鸡尾酒会-音源分离答案

【问题标题】：Cocktail party - audio source separation鸡尾酒会-音源分离
【发布时间】：2019-01-09 19:27:07
【问题描述】：

我正在尝试解决“鸡尾酒会问题”。

这里有一个video很好地解释和解决了这个问题。

在视频中，他声称一行代码解决了这个问题。所以我得到了他在视频from here 中使用的那些相同的音频文件，并且我包含了他在视频中使用的代码行（第 5 行），但我得到的结果要差得多。我的代码基本上只是以较低的音量输出相同的原始混合音频文件。

这是我在 Octave 中的代码：

[x1, Fs1] = audioread('mixed1.wav');
[x2, Fs2] = audioread('mixed2.wav');
xx = [x1, x2]';
yy = sqrtm(inv(cov(xx')))*(xx-repmat(mean(xx,2),1,size(xx,2)));
[W,s,v] = svd((repmat(sum(yy.*yy,1),size(yy,1),1).*yy)*yy');
a = W*xx;
audiowrite('refined1.wav', a(1,:), Fs1);
audiowrite('refined2.wav', a(2,:), Fs1);

我不明白为什么这不起作用。我的意思是，他实际上在视频中显示它有效，也许不是 100% 准确，但它绝对有效。

我做错了什么以及如何解决？

【问题讨论】：

标签： audio machine-learning octave svd

【解决方案1】：

这里是 Octave 代码演示如何：

混合 2 个声音文件。
再次将它们分开。

# Read original (unmixed) signals.
[o1, Fs1] = audioread('original1.wav');
[o2, Fs2] = audioread('original2.wav');

# Sampling rates Fs1, Fs2 should be equal!

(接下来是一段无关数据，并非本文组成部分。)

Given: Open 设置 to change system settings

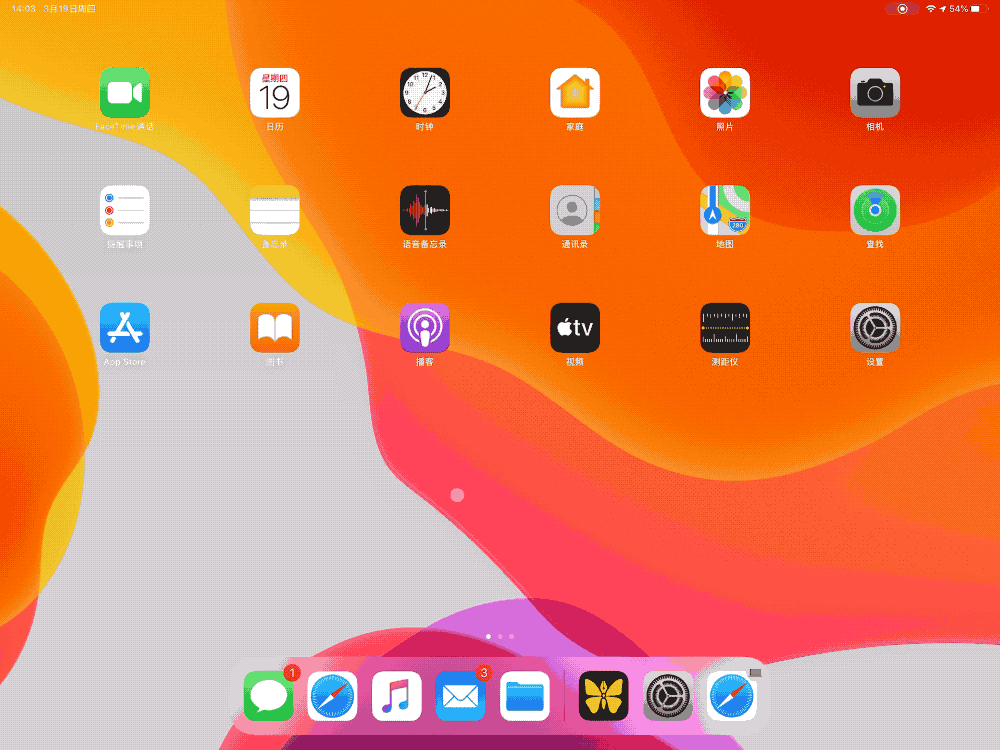Looking at the screenshot, I should [875, 328].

# o Nx2 contains original signals
o = [o1, o2];

# A is a mixing matrix to make a linear combination of the input sounds.
# It can be arbitrarily changed (must be invertible).
A = [.8,.5 ; .1,.4];

# m Nx2 contains mixed signals 
m = o * A;

# Save mixed files
audiowrite('mixed1.wav', m(:, 1), Fs1);
audiowrite('mixed2.wav', m(:, 2), Fs1);

# Uncomment to read your own mixed files.
#[m1, Fs1] = audioread('mymix1.wav');
#[m2, Fs2] = audioread('mymix2.wav');
#m = [m1, m2];

if 0  
    # Precise solution
    # W1 is ideal unmixing matrix
    W1 = inv(A);

    # s Nx2 contains separated signals 
    s = m * W1; 
else
    # Compute W by a magic algo
    # See https://cs.nyu.edu/~roweis/kica.html
    xx = m';

    yy = sqrtm(inv(cov(xx')))*(xx-repmat(mean(xx,2),1,size(xx,2)));
    [W,s,v] = svd((repmat(sum(yy.*yy,1),size(yy,1),1).*yy)*yy');

    ss = W * yy; 

    # Scale down by an empiric value
    s = ss * 0.5;

    # s Nx2 contains separated signals 
    s = s';
end

audiowrite('separated1.wav', s(:, 1), Fs1);
audiowrite('separated2.wav', s(:, 2), Fs1);

很遗憾，它不适用于来自 2 个麦克风的 real audio。

【讨论】：